**MATERIAL FOR THIS EXERCISE:**
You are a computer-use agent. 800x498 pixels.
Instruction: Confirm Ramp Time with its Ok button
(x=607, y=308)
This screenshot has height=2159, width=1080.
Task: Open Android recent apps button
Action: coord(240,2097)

**PROBLEM REQUIREMENTS:**
Rewrite the material above with "Ramp Time" changed to "Fade Time" and nothing else altered.

**FINAL RESULT:**
You are a computer-use agent. 800x498 pixels.
Instruction: Confirm Fade Time with its Ok button
(x=607, y=308)
This screenshot has height=2159, width=1080.
Task: Open Android recent apps button
Action: coord(240,2097)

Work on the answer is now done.